_TAREFA BREVE_.
Reproduza palavra por palavra a parte do trecho sobre as alforrias dadas por forras que começa nas palavras "Através da coartação" e termina depois de "os ganhos financeiros.".

_TRECHO DO DOCUMENTO_.

Através da coartação era possível beneficiar ao escravo que servira fielmente, fazer uma caridade cristã e, ao mesmo tempo, garantir os ganhos financeiros.  
 O padrão de comportamento das negras forras em relação à concessão de alforrias era o mesmo que o do restante da população livre e branca. Alforriavam-se os escravos a quem se afeiçoara, os que demonstraram fidelidade, ou a sua prole. A gratidão a algumas escravas fiéis pôde ser demonstrada em vários exemplos: a liberdade tornava-se o mecanismo privilegiado de retribuição dos serviços prestados em vida e permitia que outras mulheres pudessem também penetrar no mundo dos homens livres. A alforria também era a caridade com os mais pobres, mecanismo importante de salvação da alma e que deveria ser afirmado na hora de suas mortes. Ingês de Santa Luzia, mulata, solteira, deixou toda a roupa do seu uso para Marina de Santa Luzia, que tinha sido sua escrava, “por me ter servido e acompanhado fielmente até agora.”297 Inês Fernandes Neves coartou dois dos quatro escravos que possuía. Um deles, João angola, “por ser já idoso e me ter servido com lealdade.”298 Jacinta da Siqueira libertou sua escrava Angela, mina, “pelos bons serviços que me tem rendido, e me ter servido bem, e ter me dado suas crias.”299 Maria de Azevedo, negra de benguella, solteira, determinou que seus testamenteiros passassem carta de alforria a sua escrava Maria, “pelos bons serviços que me tem feito e boa companhia que comigo tem estado.”300 
 Todas as vinte e três forras eram proprietárias de pelo menos um bem imóvel: a casa onde moravam. Oito delas eram proprietárias de mais de um imóvel, sendo que quatro eram proprietárias de outras casas de morada, que lhes rendiam aluguéis. Maria de Souza da Encarnação301 era proprietária de quatro casas no arraial do Tejuco; Ana Maria de Freitas302 e Rita Vieira de Matos303 possuíam duas; e Isabel Gomes Pereira304 determinou que seus testadores cobrassem uma dívida à Josefa Maria, por ter deixado que construísse uma casa nos fundos de seu terreno.

_REGISTROS_.

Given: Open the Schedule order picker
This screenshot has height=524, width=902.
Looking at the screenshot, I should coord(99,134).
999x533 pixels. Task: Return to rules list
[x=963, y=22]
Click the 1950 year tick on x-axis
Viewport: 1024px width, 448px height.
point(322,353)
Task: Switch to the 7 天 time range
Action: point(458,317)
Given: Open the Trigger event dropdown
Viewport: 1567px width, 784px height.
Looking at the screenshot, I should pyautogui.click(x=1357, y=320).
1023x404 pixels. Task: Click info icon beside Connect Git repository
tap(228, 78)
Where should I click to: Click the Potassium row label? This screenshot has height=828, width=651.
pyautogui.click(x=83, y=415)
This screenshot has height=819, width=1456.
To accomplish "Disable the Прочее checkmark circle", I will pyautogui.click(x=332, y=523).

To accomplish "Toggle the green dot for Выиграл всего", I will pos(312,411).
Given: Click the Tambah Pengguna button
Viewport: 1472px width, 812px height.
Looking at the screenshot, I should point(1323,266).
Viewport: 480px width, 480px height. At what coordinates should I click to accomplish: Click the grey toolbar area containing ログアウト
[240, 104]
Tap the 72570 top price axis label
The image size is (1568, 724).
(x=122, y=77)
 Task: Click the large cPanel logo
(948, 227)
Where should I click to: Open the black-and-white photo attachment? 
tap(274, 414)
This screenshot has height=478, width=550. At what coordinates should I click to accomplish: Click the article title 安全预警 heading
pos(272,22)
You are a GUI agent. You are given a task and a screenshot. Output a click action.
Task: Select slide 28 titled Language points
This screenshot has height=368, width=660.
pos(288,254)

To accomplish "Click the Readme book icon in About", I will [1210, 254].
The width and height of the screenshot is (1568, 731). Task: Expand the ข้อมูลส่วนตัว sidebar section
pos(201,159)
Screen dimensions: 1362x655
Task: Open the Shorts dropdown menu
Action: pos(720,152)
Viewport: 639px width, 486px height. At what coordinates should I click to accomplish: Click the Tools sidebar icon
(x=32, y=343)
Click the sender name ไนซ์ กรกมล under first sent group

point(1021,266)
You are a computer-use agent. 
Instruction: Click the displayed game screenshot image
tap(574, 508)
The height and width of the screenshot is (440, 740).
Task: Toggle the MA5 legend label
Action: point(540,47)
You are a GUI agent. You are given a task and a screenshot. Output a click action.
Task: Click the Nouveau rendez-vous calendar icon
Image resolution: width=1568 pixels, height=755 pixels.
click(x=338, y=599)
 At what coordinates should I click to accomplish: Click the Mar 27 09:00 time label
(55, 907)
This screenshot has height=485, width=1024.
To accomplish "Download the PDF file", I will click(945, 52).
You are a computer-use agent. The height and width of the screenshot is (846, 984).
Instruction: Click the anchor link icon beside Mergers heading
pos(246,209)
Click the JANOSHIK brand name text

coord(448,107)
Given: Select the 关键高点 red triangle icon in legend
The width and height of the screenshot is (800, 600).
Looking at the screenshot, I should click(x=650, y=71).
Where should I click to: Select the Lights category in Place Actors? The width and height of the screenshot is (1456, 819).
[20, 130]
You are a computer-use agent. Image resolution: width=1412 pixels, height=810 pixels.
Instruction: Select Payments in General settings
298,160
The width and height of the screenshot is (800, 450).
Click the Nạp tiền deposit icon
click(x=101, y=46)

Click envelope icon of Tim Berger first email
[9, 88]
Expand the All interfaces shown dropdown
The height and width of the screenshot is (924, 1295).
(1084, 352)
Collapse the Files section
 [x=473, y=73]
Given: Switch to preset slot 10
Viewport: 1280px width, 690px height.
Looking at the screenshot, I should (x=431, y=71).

_RESOLUÇÃO_.
Através da coartação era possível beneficiar ao escravo que servira fielmente, fazer uma caridade cristã e, ao mesmo tempo, garantir os ganhos financeiros.